What is asked —
a – In the Bridgewater post, what annual return does Dalio expect from assets going forward?
b – Quote the section of the Bridgewater post that opens with the words containing "This is a problem, he" and closes with "is practically ineffective.".

Bridgewater warns on US downturn

bridge to nowhere

by Chris Becker

Not so much another bear that’s hitting the airwaves as this broad market correction carries on, but one of the best foxes in the business. I’m a big fan of Ray Dalio at Bridgewater (manages around $160 billion) and when he talks, you should listen.

The long upward march in asset values since the nadir of the GFC in 2009, due mainly to the Fed’s nearly endless QE programs and record low interest rates mean future returns will be bleak indeed, according to Dalio – around 4% p.a.

Some texture via ZH:

This is a problem, he explains in this brief clip, as monetary policy relies on that transmission mechanism of apparent wealth creation to keep the dream alive. In Europe and Japan there is no “spread”, Dalio notes, and in the US it is miniscule – which means monetary policy is practically ineffective.

Dalio thinks the “beautiful deleveraging” is still in place in the short term, but that air pockets ahead still beckon:

… his “biggest concern is when the next downturn comes in 1-2 years,” the central bank must be on the ‘tighter’ side of market expectations to be capable of providing its life-giving elixir once again. 


Last night’s data dump from the US maybe showing some signs of weakness and that the Fed might not be raising rates anytime soon. First, construction spending retracted

Heres Calculated Risk’s take:

  • Private residential spending has declined recently and is 48% below the peak in early 2006 – but up 54% from the post-bubble low.
  • Non-residential spending is 20% below the peak in January 2008, and up about 48% from the recent low.

Given information —

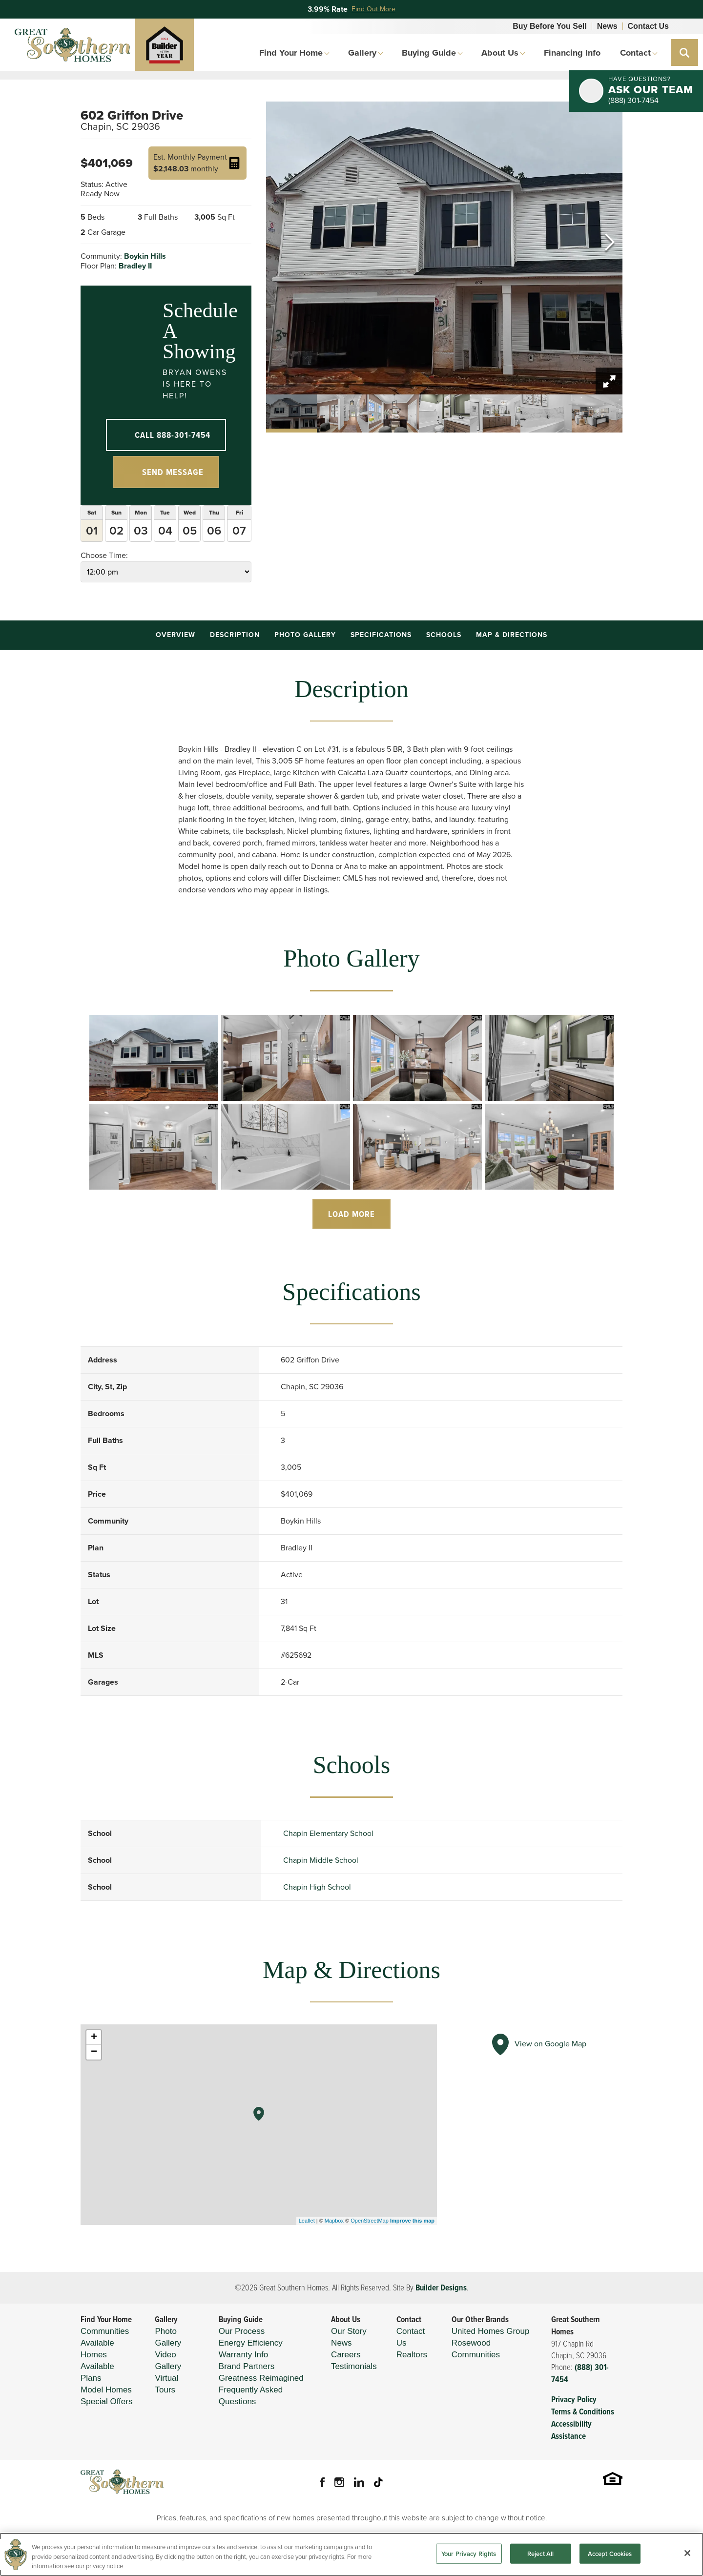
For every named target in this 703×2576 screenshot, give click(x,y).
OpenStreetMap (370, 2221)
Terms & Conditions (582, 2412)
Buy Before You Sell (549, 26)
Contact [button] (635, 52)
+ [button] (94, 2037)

Solutions by task —
a – Around 4% per year.

b –
This is a problem, he explains in this brief clip, as monetary policy relies on that transmission mechanism of apparent wealth creation to keep the dream alive. In Europe and Japan there is no “spread”, Dalio notes, and in the US it is miniscule – which means monetary policy is practically ineffective.